→ **EXERCISE INSTRUCTIONS**
Repeat the items below word for word, from the line with "Fit slide to window icon" up to and including the line with "click(x=114, y=246)".

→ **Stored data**
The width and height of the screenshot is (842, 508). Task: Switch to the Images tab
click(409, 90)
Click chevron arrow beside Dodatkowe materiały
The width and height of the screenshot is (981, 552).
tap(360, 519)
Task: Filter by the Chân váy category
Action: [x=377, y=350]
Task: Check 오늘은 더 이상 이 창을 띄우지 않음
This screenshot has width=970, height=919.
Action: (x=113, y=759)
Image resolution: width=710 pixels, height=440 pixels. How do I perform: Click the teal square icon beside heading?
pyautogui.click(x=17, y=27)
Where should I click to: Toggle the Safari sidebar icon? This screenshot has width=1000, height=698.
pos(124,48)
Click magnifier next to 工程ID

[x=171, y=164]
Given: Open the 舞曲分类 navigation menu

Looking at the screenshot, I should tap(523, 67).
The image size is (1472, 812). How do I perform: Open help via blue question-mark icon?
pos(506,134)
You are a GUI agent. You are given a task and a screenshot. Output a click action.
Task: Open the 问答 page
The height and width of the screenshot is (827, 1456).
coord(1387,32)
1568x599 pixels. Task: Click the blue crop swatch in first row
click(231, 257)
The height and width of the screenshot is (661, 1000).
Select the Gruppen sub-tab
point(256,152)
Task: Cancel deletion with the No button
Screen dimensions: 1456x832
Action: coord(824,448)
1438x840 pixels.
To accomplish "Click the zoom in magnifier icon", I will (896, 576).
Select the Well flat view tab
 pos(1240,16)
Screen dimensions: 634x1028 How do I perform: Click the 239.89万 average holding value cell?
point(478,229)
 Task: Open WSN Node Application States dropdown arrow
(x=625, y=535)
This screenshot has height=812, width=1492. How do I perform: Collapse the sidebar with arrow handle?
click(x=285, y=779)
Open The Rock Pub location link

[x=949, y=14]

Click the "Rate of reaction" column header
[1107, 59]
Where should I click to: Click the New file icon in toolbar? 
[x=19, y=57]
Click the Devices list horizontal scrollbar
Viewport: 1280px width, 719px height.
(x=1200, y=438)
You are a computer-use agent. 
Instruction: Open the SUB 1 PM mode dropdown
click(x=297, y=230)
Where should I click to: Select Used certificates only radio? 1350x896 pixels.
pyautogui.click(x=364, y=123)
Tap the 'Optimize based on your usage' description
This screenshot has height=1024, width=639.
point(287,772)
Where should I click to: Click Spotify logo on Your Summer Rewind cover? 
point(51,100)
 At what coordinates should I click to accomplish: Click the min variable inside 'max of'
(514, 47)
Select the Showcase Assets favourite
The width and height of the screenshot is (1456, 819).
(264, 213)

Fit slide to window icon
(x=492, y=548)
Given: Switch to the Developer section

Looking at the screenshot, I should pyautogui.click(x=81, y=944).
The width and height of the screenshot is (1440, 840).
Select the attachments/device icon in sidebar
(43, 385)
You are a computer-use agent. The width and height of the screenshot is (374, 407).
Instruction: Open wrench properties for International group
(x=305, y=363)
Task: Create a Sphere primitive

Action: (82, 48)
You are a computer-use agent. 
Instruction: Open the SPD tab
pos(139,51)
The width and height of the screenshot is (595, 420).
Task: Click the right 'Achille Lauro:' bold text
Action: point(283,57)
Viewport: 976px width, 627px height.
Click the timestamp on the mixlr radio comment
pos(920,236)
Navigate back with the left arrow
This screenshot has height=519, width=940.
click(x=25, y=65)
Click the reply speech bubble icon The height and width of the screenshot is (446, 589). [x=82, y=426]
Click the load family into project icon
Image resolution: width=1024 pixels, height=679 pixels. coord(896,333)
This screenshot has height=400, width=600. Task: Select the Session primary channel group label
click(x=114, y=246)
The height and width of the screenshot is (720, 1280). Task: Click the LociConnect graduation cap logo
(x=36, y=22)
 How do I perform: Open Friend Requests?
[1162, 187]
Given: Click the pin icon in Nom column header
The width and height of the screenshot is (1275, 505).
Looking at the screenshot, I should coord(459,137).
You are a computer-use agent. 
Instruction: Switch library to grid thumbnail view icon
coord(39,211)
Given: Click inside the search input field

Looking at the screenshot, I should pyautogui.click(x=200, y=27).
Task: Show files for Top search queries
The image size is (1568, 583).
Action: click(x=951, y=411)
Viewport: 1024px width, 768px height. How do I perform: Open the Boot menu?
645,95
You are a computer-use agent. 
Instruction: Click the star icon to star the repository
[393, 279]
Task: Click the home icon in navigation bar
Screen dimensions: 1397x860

→ **COMPLETE ANSWER**
Fit slide to window icon
(x=492, y=548)
Given: Switch to the Developer section

Looking at the screenshot, I should pyautogui.click(x=81, y=944).
The width and height of the screenshot is (1440, 840).
Select the attachments/device icon in sidebar
(43, 385)
You are a computer-use agent. The width and height of the screenshot is (374, 407).
Instruction: Open wrench properties for International group
(x=305, y=363)
Task: Create a Sphere primitive

Action: (82, 48)
You are a computer-use agent. 
Instruction: Open the SPD tab
pos(139,51)
The width and height of the screenshot is (595, 420).
Task: Click the right 'Achille Lauro:' bold text
Action: point(283,57)
Viewport: 976px width, 627px height.
Click the timestamp on the mixlr radio comment
pos(920,236)
Navigate back with the left arrow
This screenshot has height=519, width=940.
click(x=25, y=65)
Click the reply speech bubble icon The height and width of the screenshot is (446, 589). [x=82, y=426]
Click the load family into project icon
Image resolution: width=1024 pixels, height=679 pixels. coord(896,333)
This screenshot has height=400, width=600. Task: Select the Session primary channel group label
click(x=114, y=246)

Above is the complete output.